Comment on Bhatia et al, page 4215
If patients survive at least 2 years after autologous transplantation for a hematologic malignancy, what can we tell them lies ahead? Bhatia and colleagues help answer this question.
Despite the fact that more than half of stem cell transplantation procedures use autologous stem cells,1 the bulk of the available survivorship literature focuses on allogeneic recipients. By studying a large cohort (N=854) with lengthy follow-up (median, 7.6 years), Bhatia and colleagues help fill an important knowledge gap by providing information about the long-term health of people undergoing autologous stem cell transplantation for hematologic malignancies.

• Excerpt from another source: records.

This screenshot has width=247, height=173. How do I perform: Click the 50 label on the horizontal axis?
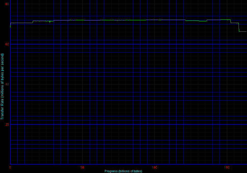pos(82,167)
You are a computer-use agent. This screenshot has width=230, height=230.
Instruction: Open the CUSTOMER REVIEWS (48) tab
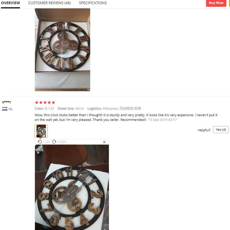49,3
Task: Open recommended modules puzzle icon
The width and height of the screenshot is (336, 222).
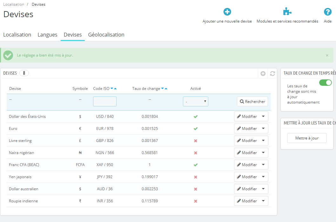Action: 287,12
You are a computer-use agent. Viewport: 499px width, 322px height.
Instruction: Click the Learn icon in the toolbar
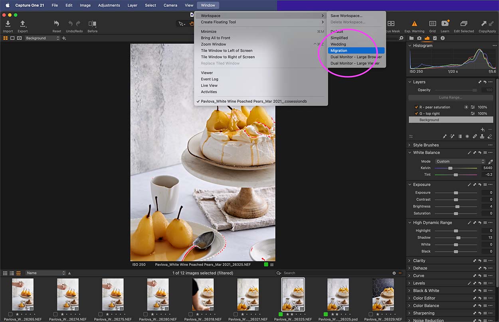point(445,24)
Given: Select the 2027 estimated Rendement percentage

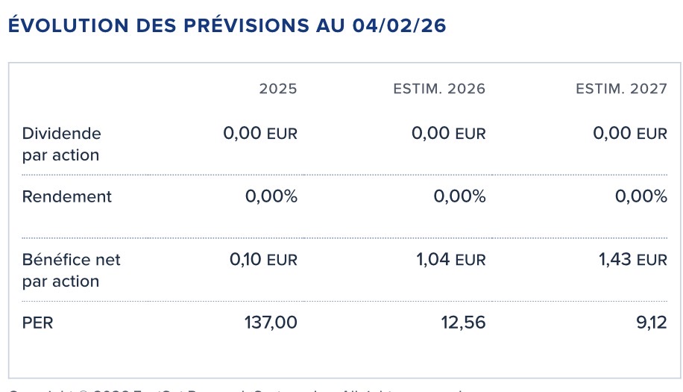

The basic message is that cancer (relapse of the primary disease and secondary malignancies) remains the greatest risk to autologous survivors even if they survive the first 2 years after transplantation. The subsequent risk of mortality is quite high: almost 20% will have died in the next 3 years, primarily of relapse, while an additional 10% die during the period of 5 to 10 years from transplantation. Although the risk of death approaches that of the general population after 10 years for people transplanted with standard-risk disease and acute myeloid leukemia (AML), a persistently elevated risk of death continues for people who underwent transplantation for other diseases or those who entered transplantation with a higher than standard risk of relapse. Thus, major improvements in late medical outcomes will rely on advances that decrease relapse rates and prevent development of secondary malignancies.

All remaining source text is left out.